Najczęściej za pozostaniem przy nazwisku rodowym przemawiają względy praktyczne, czyli sytuacje, gdy nazwisko jest jednocześnie marką. Tak jest w przypadku aktorek, dziennikarek czy artystek. Jednak coraz częściej również zwykłych bizneswoman skrytych za biurkiem, których działalność jest znana w środowisku naukowym czy branżowym.
Czasem zdarza się, że przyszły mąż ma brzydko kojarzące się lub wręcz ośmieszające nazwisko. Wówczas wasze racje muszą być wyłożone z taktem. W takiej sytuacji warto iść na ustępstwo i jeśli przyszły małżonek będzie nalegać na zmianę, a ty możesz rozstać się ze swoim, wówczas możecie sięgnąć po nazwisko rodowe jego matki.
Poważnym argumentem za pozostaniem przy nazwisku rodowym jest szacunek dla własnych przodków. Jeśli dziadek walczył pod Monte Casino lub ojciec był szanowanym lokalnym politykiem przymuszanie kobiety do zmiany nazwiska może być odebrane jako próba odcięcia jej od korzeni. Zdecydujcie wspólnie czy upieranie się przy odcięciu od historycznych postaci jest grą wartą świeczki.

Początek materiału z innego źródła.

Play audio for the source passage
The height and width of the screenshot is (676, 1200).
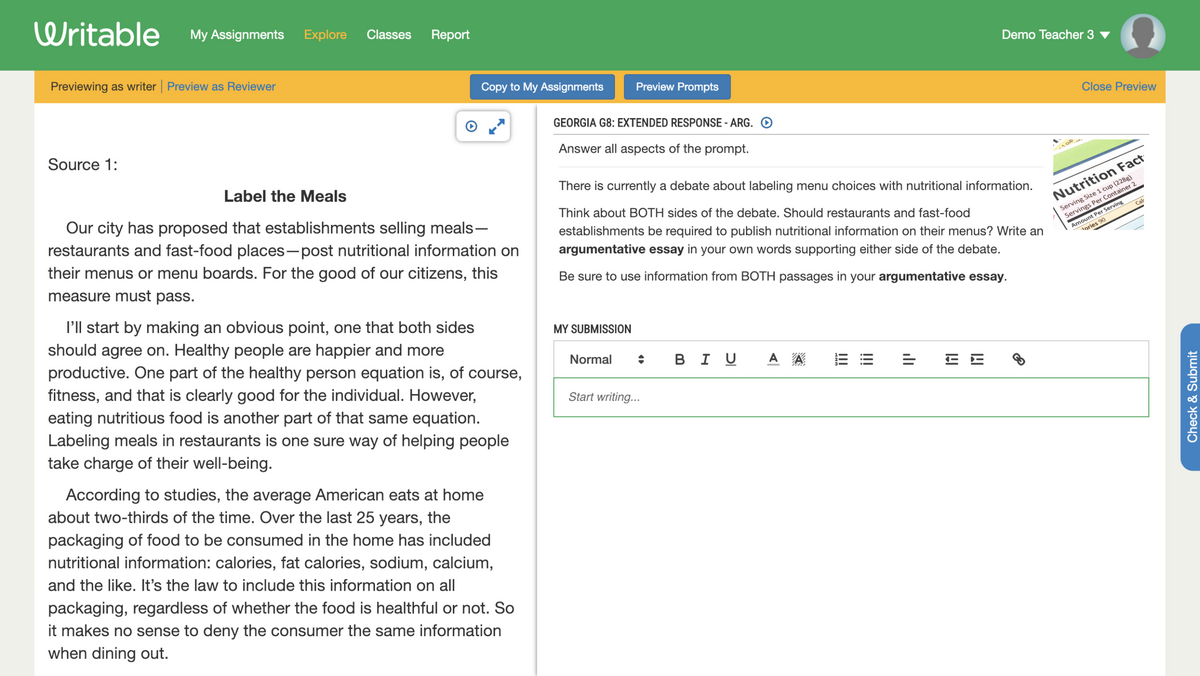click(x=471, y=126)
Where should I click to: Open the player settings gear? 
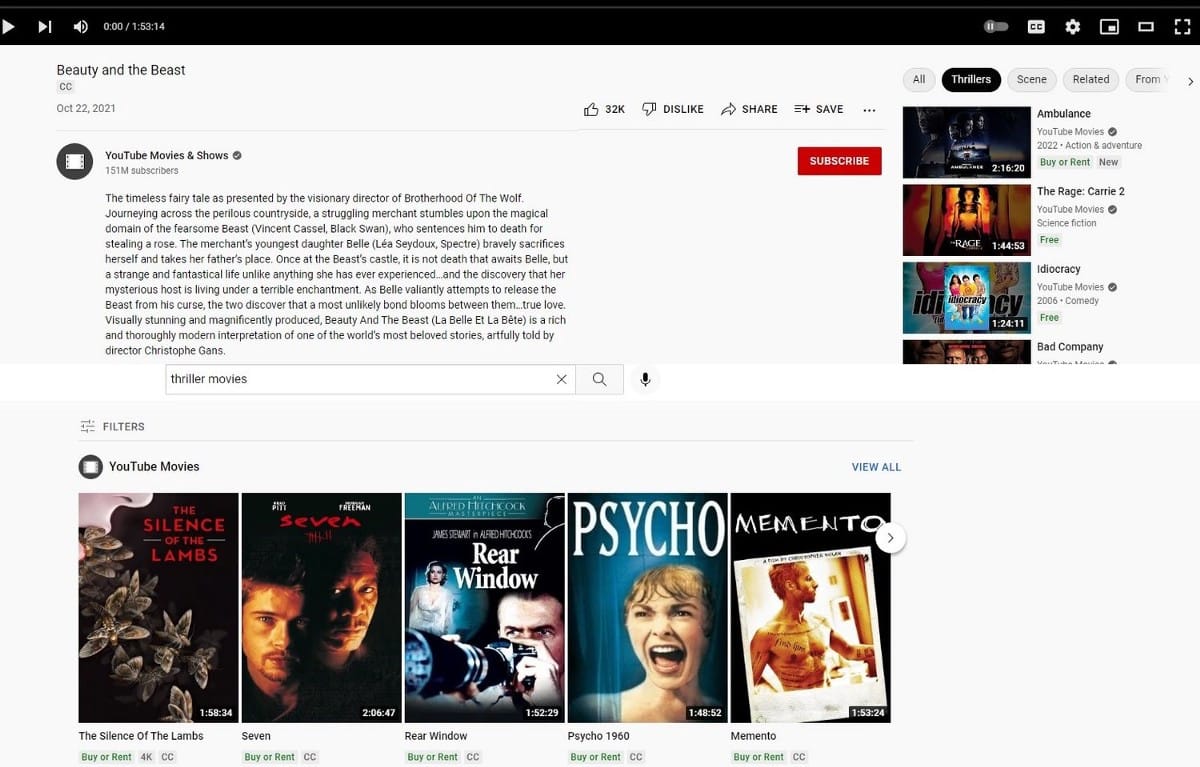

Wiele osób powie, że zmiana nazwiska rodowego przez mężatki to tradycja i należy jej przestrzegać. Rzeczywiście od zarania dziejów kobiety wychodząc za mąż nie tylko zmieniały nazwisko, ale również traciły tytuły. Nawet królewskie córki po wyjściu za hrabiego stawały się tylko hrabinami.
Często pozostanie przez żonę przy nazwisku rodowym jest traktowane jako pozbawienie ojca możliwości przedłużenia rodu lub niechęć do stworzenia rodziny o jednakowym nazwisku. Należy pamiętać, że nazwisko dziecka to zupełnie osobna sprawa, a kobieta, jeśli dojrzeje do zmiany nazwiska, może to łatwo uczynić za pomocą złożenia odpowiednio umotywowanego wniosku w USC.
Jak widać pozostanie przy nazwisku rodowym dotyczy nie tylko wyjątkowych sytuacji. Coraz więcej kobiet czuje potrzebę podkreślenia swoich korzeni i dorobku swoich przodków. Dlatego też trzy dozwolone przez polskie prawo zasady tworzenia nazwisk małżeństwa mogą być niewystarczające. Obecnie małżonkowie mogą nosić wspólne nazwisko będące dotychczasowym nazwiskiem jednego z nich, każde z małżonków może zachować swoje dotychczasowe nazwisko albo połączyć z nim dotychczasowe nazwisko drugiego małżonka. Przy ostatnim rozwiązaniu warto pamiętać, że nazwisko po modyfikacjach musi być wyłącznie dwuczłonowe. Ciekawym rozwiązaniem, by położyć kres sporom o nazwisko jest zachowanie przez każde z małżonków swojego nazwiska i dodanie wspólnego członu, dającego poczucie wspólnoty. Pionierami tego rozwiązania jest dziennikarka ogólnopolskiego dziennika i jej mąż. Po ślubie przyjęli wymyślony przez siebie człon i dodając go do swojego nazwiska rodowego posługują się podwójnym nazwiskiem.